Another interesting spread concerns the November delivery prices of Brent Crude Oil and WTI Crude Oil. They are respectively at $110.17 and $92.36 at the moment of writing, with a spread of 17.79. This obviously reflects high uncertainty of supply from the Middle East, given the rising tensions in the region. I really thought the Syrian civil war would be ended this summer but it was without counting on President Obama’s strange declaration that the Red Line for US intervention in Syria would be the use of chemical warfare… Basher Al-Assad rightly understood “it’s OK to kill civilians with conventional (russian) weapons”….

Unfortunately, the Muslim world’s division in supporting one side or the other comforts the West’s inaction. Historically, this sadly reminds us of the Spanish Civil War, in 1936; rehearsal and weapons test ground of the Second World War. Mild and secret Western support to the rebels won’t help, and volatility and high Brent prices will prevail, which explains why Saudi energy officials try to contain them with their declarations in the last couple of days.

Moneywise, Conflicts and energy prices fuel inflation expectations; gold goes up. At 1766, it still has room upwards.

 

Low interest rates and Strong Euro

With interest rates still close to zero, there are not many reasons to run after hard currency strong government bonds today.  That’s why the issuance of corporate, high yield and emerging market fixed income instruments are important to watch. Industrial companies with sound cash flows will lead the dance. Among those, “emerging corporations” are even more interesting as those Russian, Indian, Brazilian, Turkish, Mexican, Indonesian multinationals are the best contenders to take advantage of growth in both their home markets and the developed countries…Provided there was growth of course.

In the same spirit of mind, I am also attracted towards good quality high dividend stocks, which, with battered share prices for the last two years, look very much like fixed income products with upside potential. It is time to reconsider some good cyclical stocks, in retail distribution, utilities, construction materials or engineering.

In search for performance and yield, I had looked at banks but didn’t dare investing in them. Meanwhile, subordinated junior fixed income could make sense as their higher equity prices, as seen in August, built a thicker buffer at the end of the liability spectrum. Subordination of debt remains a good means of strengthening balance sheets. Offered yields should reflect cautious and “niche” demand. Also, it may well be time to reconsider securitisation, which was put on the side since 2008. It remains a very clever and exciting tool and I cannot imagine that its pricing will not properly reflect its eventual risk.

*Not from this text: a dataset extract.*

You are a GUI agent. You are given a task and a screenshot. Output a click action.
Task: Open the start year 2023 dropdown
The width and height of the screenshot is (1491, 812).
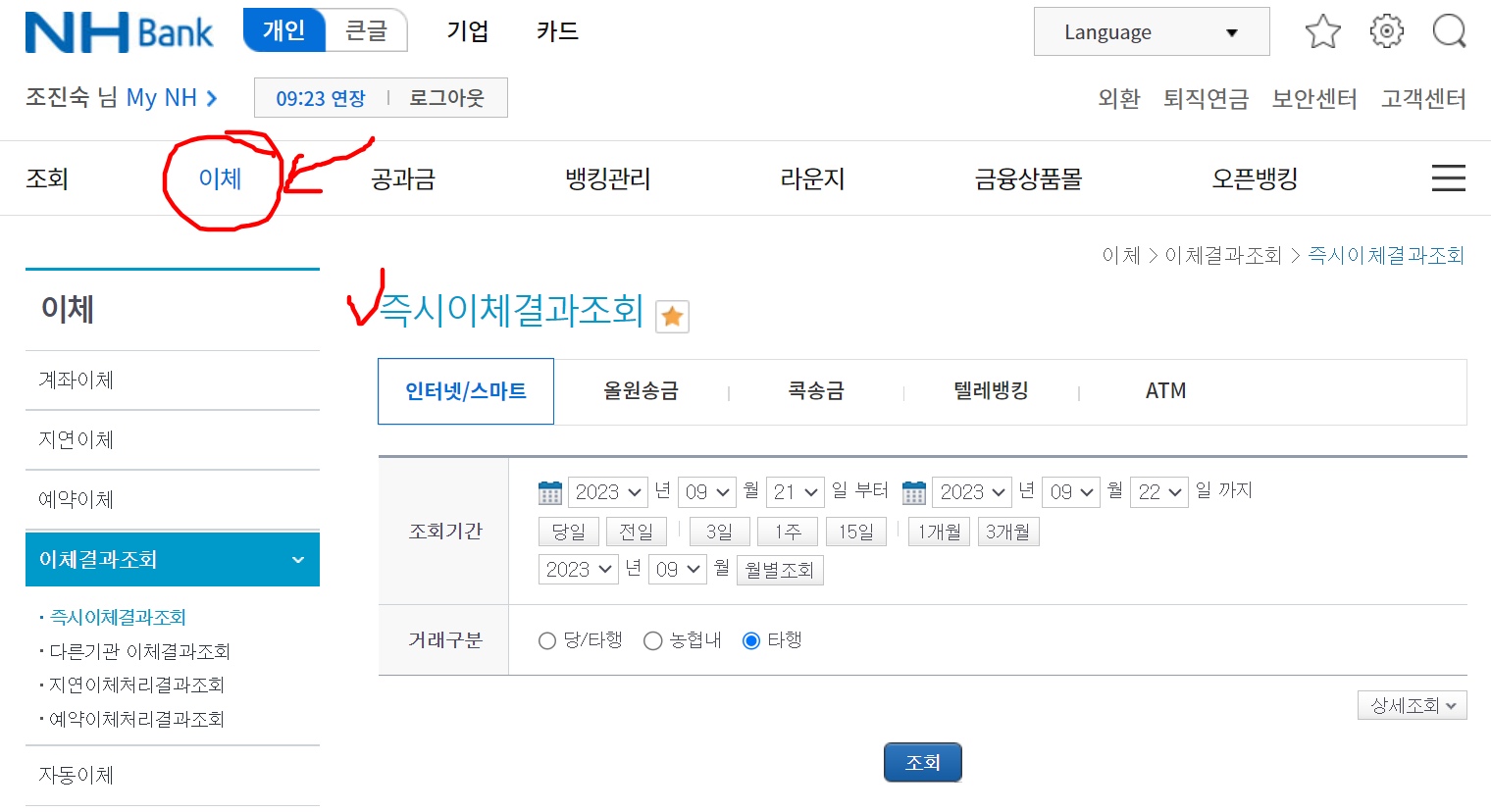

Rating agencies will have to sharpen their pen, not to make the same mistakes as in 2008 by throwing AAA/Aaa’s at them.

The Euro is stronger and it looks as if it will keep on strengthening. It is not surprising given the European recent news and the agenda of the next couple of weeks. At least, many shorts would have been covered.

Today, Bulgaria doesn’t want to join the single currency…that is one less stress, and they get out strong of their declaration.

The ECB will detail its intervention plan on Thursday 6th. Whatever comes out of it: any decision is better than no action.

Elections in Holland (12 September), even if they are inclined towards populist anti-Europe slogans will not jeopardize their commitment to the currency.

On the same day, the Karlsruhe Court will state if the European Stability Mechanism (ESM) is constitutional in Germany…or not. In both cases, this should be either a stable or a stronger Euro.

European Finance ministers meet in Cyprus on 14-15 September.  Besides brushing over the Greek crisis, they will discuss helping the Cypriot banks. I have my opinion on that: It’s only Russian offshore money. Don’t bother.

The agenda also mentions A European Banking Supervisory System, as well as help for Spain (where I think the danger is actually bigger than expected with a few regions able to go bust and take-not only Spanish-banks with them in their fall) – More on that soon.

All these are Bullish for the Euro in the coming fortnight. We undo the hedge against USD.